The Crow & Cushing commentary, Rolling back the Fiduciary Rule: A Primer on Making (and Unmaking) a Regulation explains how the government promulgates and enforces regulations and how a proposal to repeal a rule is itself a “proposed rule” that triggers rulemaking in reverse.

The key insights provided in the paper include:

  • When Congress passes a law, it typically authorizes a federal agency to develop regulations which are necessary to implement the law.  In doing so, the agencies are guided by the Administrative Procedure Act.[1]  New regulations or amendments to existing regulations are called “proposed rules.”
  • The rules govern businesses, non-profits and individuals across a broad range of conduct.  Just how are these regulations promulgated?  When Congress passes a law, it typically authorizes a federal agency to develop regulations which are necessary to implement the law.  In doing so, the agencies are guided by the Administrative Procedure Act.[2]  New regulations or amendments to existing regulations are called “proposed rules.”  The APA requires that agencies publish proposed rules in the Federal Register at least 30 days before they are effective and provide a means for the public to offer amendments, to comment on or to object to the regulatory proposal.
  • Once made, regulations can be overturned by the courts or an act of Congress, or pursuant to the Congressional Review Act (“CRA”), [3] under which Congress can disapprove a rule by joint resolution, subject to presidential veto, within 60 legislative days after submission to Congress for “major” rules and within 30 days for “non-major” rules.
  • Until the second week of the Trump Presidency, Congress had only once before, in 2011, successfully utilized the 20-year-old CRA, to overturn a rule requiring that employers take steps to avoid ergonomic injuries, while President Obama had vetoed five other attempts.  In just one week, Congress has now used the CRA five times to roll back a regulation, including an SEC rule requiring energy companies to disclose payments made to foreign governments for developmental rights.
  • Unless vulnerable under the CRA, the President will likely find that eliminating federal regulations, especially the ones he deems overly burdensome for business, is a complicated and lengthy process.  A proposal to repeal a rule is itself a “proposed rule,” and it triggers rulemaking in reverse.  Rolling back a regulation requires publication, comment and perhaps hearings.
  • Take the “fiduciary” rule as an example. The fiduciary rule was promulgated in April 2016.  So it is not subject to congressional disapproval under the CRA.  Creating the rule took years and was a contentious, complicated affair.  Repealing it may be no easier.  The fiduciary rule cannot be undone through an abbreviated procedure.  Rolling it back would require a new proposal, notice and a potentially lengthy comment and hearing period.  In other words, it might take just as long to unmake the rule as it took to make it in the first place.  What is more, it is almost certain that a repealer would not be in place by the time the rule is scheduled to take effect, on April 10, 2017.

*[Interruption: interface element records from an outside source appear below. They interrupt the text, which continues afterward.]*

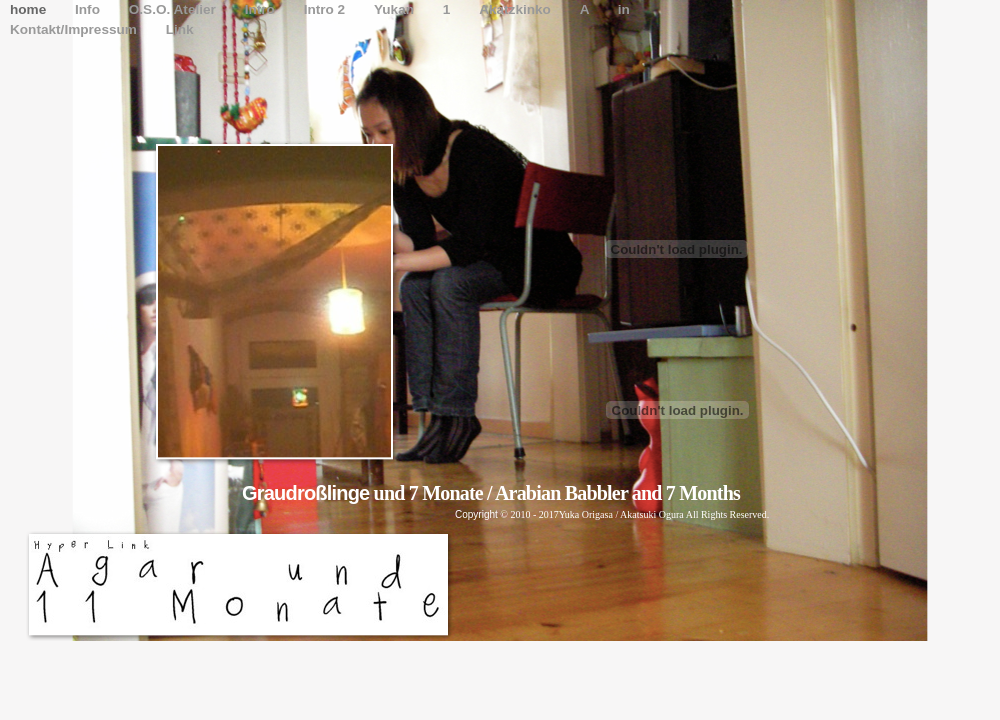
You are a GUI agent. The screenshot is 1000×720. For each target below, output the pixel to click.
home (30, 9)
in (624, 9)
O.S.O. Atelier (174, 9)
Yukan (396, 9)
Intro (262, 9)
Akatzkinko (517, 9)
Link (180, 29)
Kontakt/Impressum (75, 29)
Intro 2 (326, 9)
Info (89, 9)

  • There is, however, a tactic on offer to take the sting out of the fiduciary rule or, for that matter, any regulation.  Without funding and a regulator willing to regulate, a rule will have no effect.  If the new administration decides to withhold funding and declines to enforce the regulation, those who are regulated need not worry about federal government interference.  The rule could soon be forgotten.
  • While the firm’s purpose is not to recommend policy, it does see merit in a suggestion by Cass Sunstein, who served in the Obama White House, in a November 29, 2016 Bloomberg View column.  He called the “two-for-one” idea a “gimmick,” and proposed tweaking the mechanism for eliminating regulations based on a focus on the burdens they impose:  the administration could waive two-for-one or impose two-for-one on a government-wide basis, with an emphasis in either case on preventing imposition of a costly rule while eliminating two whose total cost is modest.
  • Assessing the costs of a roll back of the fiduciary rule is no easy matter.  It requires a balance of the burden on the industry against the cost of repeal borne exclusively by consumers, in the form of higher fees.  That’s only one reason an attempted repeal might be controversial, and maybe challenging.